- [TÂCHES ET EXERCICES]:
• a. D'après le texte sur le malaise au sein de l'armée, à quelle peine Antonio Tejero est-il condamné ?
• b. Pour chaque affirmation, indiquez si elle concorde avec le texte sur le malaise au sein de l'armée : (i) l'amiral Pita da Veiga démissionne après la légalisation du PCE ; (ii) la motion de censure contre Adolfo Suárez est déposée par le PCE ; (iii) Fernando Abril Martorell démissionne le 15 janvier.
• c. Reprenez le texte sur le malaise au sein de l'armée à sa dernière phrase et écrivez-en la suite.

- [BLOC DE TEXTE]:
========================
Les premiers symptômes du malaise au sein de l'armée apparaissent en avril 1977, lorsqu'à la suite de la légalisation du PCE, l'amiral Pita da Veiga, ministre de la Marine, démissionne et que le Conseil supérieur de l'armée émet une note où il manifeste son désaccord avec cette décision, tout en acceptant de s'y soumettre. En novembre 1978 a lieu le démantèlement de l'Opération Galaxie, qui est une tentative de coup d'État, à la suite duquel son responsable principal, Antonio Tejero, est condamné à seulement sept mois de prison.
Alors que la volonté putschiste s'accroît au sein de secteurs de l'armée et de l'extrême droite, le gouvernement fait face à une crise profonde, qui en 1980 atteindra son paroxysme. Parmi les principaux évènements qui marquent cette période, on peut citer la démission le 15 janvier du ministre de la culture, Manuel Clavero, le remaniement du gouvernement le 3 mai, la motion de censure déposée contre Adolfo Suárez par le PSOE du 28 au 30 mai, la démission le 22 juillet du vice-président du gouvernement, Fernando Abril Martorell, qui donne lieu à un nouveau remaniement du gouvernement en septembre et à l'élection en octobre de Miguel Herrero, candidat fortement soutenu par Suárez, à la présidence du groupe parlementaire centriste.
========================
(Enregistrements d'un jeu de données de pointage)
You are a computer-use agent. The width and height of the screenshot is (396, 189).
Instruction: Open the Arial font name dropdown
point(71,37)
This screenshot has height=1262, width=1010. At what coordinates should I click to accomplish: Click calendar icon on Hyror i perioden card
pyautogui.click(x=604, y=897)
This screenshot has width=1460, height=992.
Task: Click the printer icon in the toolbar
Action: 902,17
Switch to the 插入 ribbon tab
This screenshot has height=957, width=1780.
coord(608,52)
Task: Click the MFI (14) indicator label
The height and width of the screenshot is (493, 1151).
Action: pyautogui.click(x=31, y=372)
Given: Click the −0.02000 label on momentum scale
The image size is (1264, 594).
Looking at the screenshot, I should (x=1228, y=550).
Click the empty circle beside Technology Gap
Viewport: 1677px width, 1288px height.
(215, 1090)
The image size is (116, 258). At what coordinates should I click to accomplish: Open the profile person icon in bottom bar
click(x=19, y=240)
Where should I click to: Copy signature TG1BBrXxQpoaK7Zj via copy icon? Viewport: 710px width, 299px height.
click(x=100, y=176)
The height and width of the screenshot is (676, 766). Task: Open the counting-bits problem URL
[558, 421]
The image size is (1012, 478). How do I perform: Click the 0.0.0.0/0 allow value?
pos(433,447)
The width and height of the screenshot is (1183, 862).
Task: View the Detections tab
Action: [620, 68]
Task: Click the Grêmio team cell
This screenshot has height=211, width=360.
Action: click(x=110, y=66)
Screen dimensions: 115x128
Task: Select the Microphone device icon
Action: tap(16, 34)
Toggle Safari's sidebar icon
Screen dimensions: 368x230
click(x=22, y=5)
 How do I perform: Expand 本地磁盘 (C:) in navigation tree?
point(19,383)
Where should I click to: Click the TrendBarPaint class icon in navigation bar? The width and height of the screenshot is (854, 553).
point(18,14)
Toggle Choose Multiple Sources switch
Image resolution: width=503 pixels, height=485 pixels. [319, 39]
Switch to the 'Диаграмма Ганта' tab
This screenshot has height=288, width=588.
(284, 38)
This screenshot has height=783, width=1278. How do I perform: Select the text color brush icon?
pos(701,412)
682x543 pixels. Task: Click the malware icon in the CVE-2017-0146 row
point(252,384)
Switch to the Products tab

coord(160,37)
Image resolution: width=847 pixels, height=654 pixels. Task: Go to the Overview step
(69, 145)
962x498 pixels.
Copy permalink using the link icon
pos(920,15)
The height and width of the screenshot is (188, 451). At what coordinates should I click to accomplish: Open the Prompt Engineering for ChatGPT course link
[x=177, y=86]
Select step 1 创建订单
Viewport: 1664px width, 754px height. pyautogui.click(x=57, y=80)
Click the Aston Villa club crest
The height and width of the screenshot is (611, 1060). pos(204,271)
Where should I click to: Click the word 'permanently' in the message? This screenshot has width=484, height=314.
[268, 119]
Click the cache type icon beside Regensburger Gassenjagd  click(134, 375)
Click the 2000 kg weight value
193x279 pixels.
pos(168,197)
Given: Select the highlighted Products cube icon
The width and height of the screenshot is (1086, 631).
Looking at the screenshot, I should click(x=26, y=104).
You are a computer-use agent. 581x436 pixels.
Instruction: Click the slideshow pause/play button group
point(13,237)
========================
- [EXERCICES CORRIGÉS]:
• a. À seulement sept mois de prison.

• b.
(i) Oui : « à la suite de la légalisation du PCE, l'amiral Pita da Veiga, ministre de la Marine, démissionne ».
(ii) Non : « la motion de censure déposée contre Adolfo Suárez par le PSOE du 28 au 30 mai ».
(iii) Non : « la démission le 22 juillet du vice-président du gouvernement, Fernando Abril Martorell ».

• c.
La faiblesse croissante de Suárez au sein de son propre parti rend de plus en plus probable sa démission comme président du gouvernement et de l'UCD. C'est le 29 janvier 1981, lors d'une intervention télévisée, que les évènements vont se précipiter. Le 1er février, le collectif "Almendros" publie dans El Alcázar (España) un article clairement putschiste; du 2 au 4 février, le couple royal voyage au Pays basque, où les députés de Batasuna les reçoivent sous les huées ; le 6 février l'ingénieur de la centrale nucléaire de Lemóniz, séquestré quelques jours auparavant, est découvert assassiné alors qu'on reste sans nouvelles d'un autre industriel séquestré, Luís Suñer.
Au milieu de ce climat tendu, la succession de Suárez se met en marche. Entre les journées du 6 et 9 février se déroule le 2e Congrès de l'UCD à Majorque, où le parti apparaît divisé et où Agustín Rodríguez Sahagún est élu président de circonstance; le 10 Leopoldo Calvo Sotelo est choisi comme candidat à la présidence du gouvernement.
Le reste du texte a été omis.